Abstract
Microstructural stability is an important issue for nanocrystalline materials to be practically used in many fields. The present work shows how microstructure evolves with rolling strain in pre-annealed electrodeposited nanocrystalline nickel containing an initial strong fiber texture, on the basis of X-ray diffraction line profile analysis as well as transmission electron microscopy observation. The influence of shear strain on microstructural stability of the metal/roll contact interface is compared with that of the metal/metal contact interface; the latter would be closer to deformation in plane strain compression. From the statistical microstructural information, together with experimentally observed microstructure of deformed grains after the final rolling pass, it seems fair to conclude that the microstructure of the metal/metal contact interface is more stable during pack rolling than that of the metal/roll interface.
Introduction
Nanocrystalline (nc) materials with grain size of less than 100 nm usually exhibit excellent mechanical properties especially high strength and high hardness that can be exploited in a wide variety of technological applications [1]. However, a large number of studies in recent years have shown that microstructural stability is an unavoidable and very important issue for nc materials when they are practically used [2,3,4]. As one of the most common microstructural features, grain size is always given first priority during the production and processing of nc materials.
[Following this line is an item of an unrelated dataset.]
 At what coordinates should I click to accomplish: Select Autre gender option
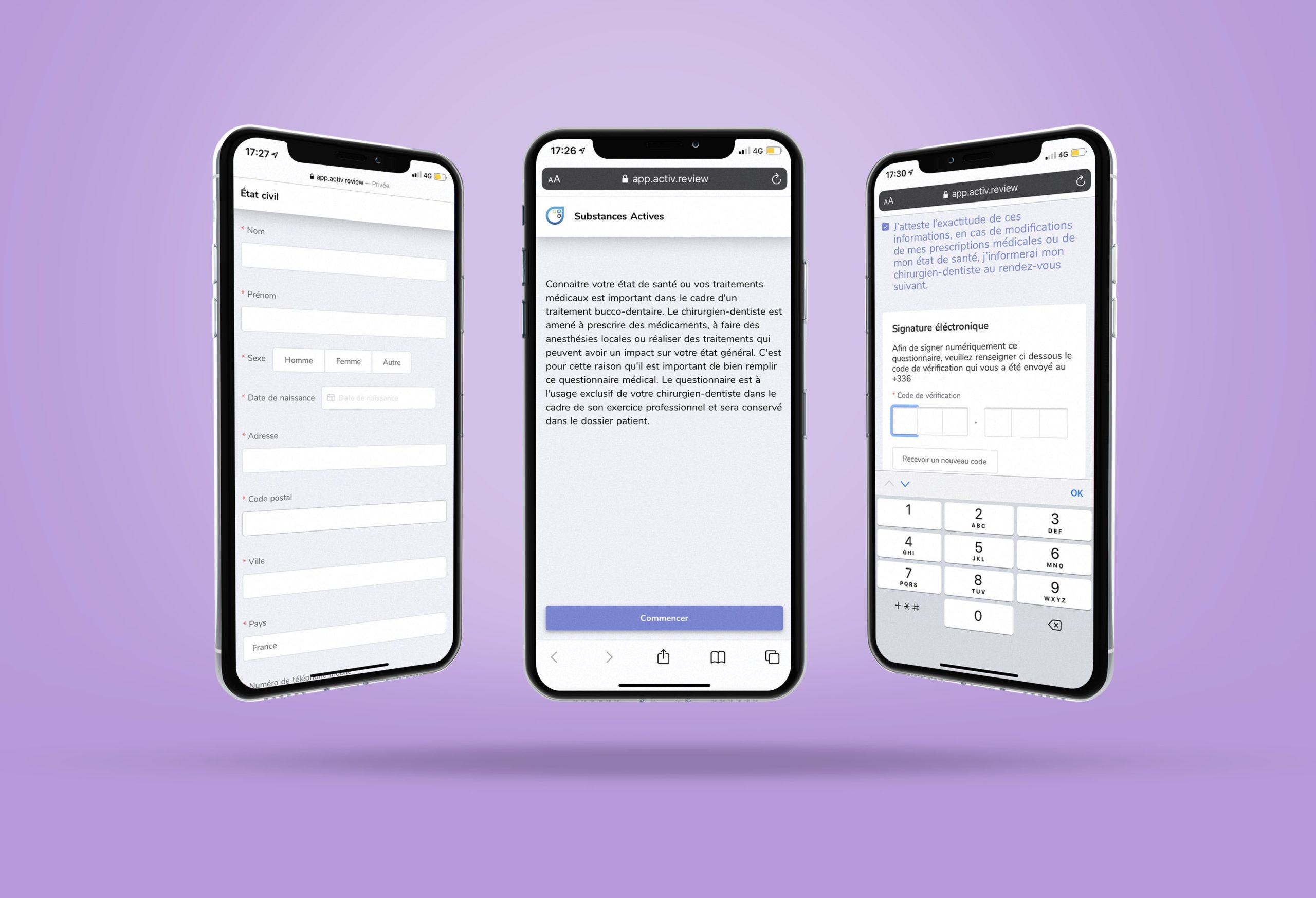tap(391, 360)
Unfortunately, it has been found that obvious grain growth may occur upon thermal treatment or mechanical processing of nc materials [5,6,7,8,9]. Following the classical Hall–Petch relationship for materials in a grain size range from ~ 20 to several hundreds of micrometers, grain growth will lead to performance degradation or deterioration. Throughout experimental investigations on relationship between microstructure and properties of nc metals, a large body of microstructural information was obtained by high-resolution transmission electron microscopy and/or three-dimensional atom probe [10,11,12,13]. These results seem to be direct and visible, but it is inevitably being questioned due to the fact that such local observation is too microcosmic. Therefore, it is necessary and important to understand the physics of plastic deformation from a more macro or an overall perspective.
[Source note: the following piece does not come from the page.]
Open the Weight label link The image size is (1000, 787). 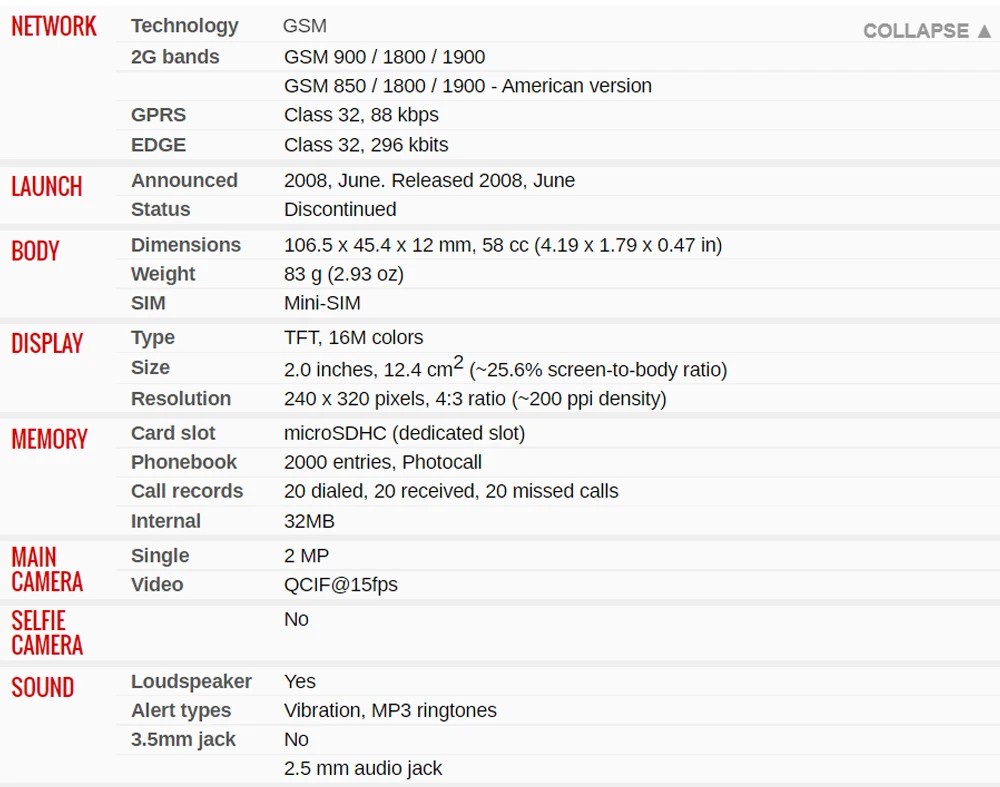(x=163, y=274)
Results from comparison of microstructure development in deformed nc materials have shown that grain growth behavior was influenced by initial microstructures such as grain orientation, internal stress, and crystal defect density [6, 14,15,16]. Thus, it is difficult to compare the results of microstructure evolution from other literature. Two or more samples are expected to deform simultaneously under nominally the same deformation condition. Note that accumulative roll bonding is one of the powerful techniques to produce ultra-fine grain microstructures by introducing large strain and strain gradient [17, 18]. Pack rolling has been chosen as the deformation processing route in our previous study. Effects of pack-rolling deformation on the microstructure, texture, and hardness of nc Ni have been primarily explored [19, 20]. It has been revealed that deformed zones with different grain sizes undergo different strains. But nonetheless, little attention is paid to in-depth comparative analysis of microstructural evolution such as the changes in crystal defect density. Therefore, the present study aims to further investigate the microstructural stability of pack-rolled nc Ni.
Material and Methods
The fully dense electrodeposited nc nickel sheet with purity of 99.8% was selected as the present research materials. Prior to rolling deformation, the as-received sheet with thickness of ~ 0.22 mm was firstly annealed in vacuum at 373 K for 30 min to relief the residual stress. No evidence of obvious grain growth was found. Subsequently, the pre-annealed sheet was cut into small pieces with dimensions of 6 mm × 5 mm. Two pieces of samples with nominally similar initial microstructure, selected by X-ray diffraction (XRD) analysis, were stacked together and then went through a pair of rolls with a diameter of 180 mm at room temperature. After each rolling pass, it was found the two deformed samples had nearly the same thickness reduction. During such pack-rolling processes, the nominal rolling strain of each sample was determined by ε = \( 2\ln \left({t}_0/t\right)/\sqrt{3} \), where t0 and t are initial thickness and final thickness, respectively [21]. In this regard, we particularly focused on the microstructure evolution of the metal/metal contact interface and the metal/roll contact interface. For convenience, the metal/metal contact interface was referred to as interface M/M, and the metal/roll contact interface was referred to as interface M/R.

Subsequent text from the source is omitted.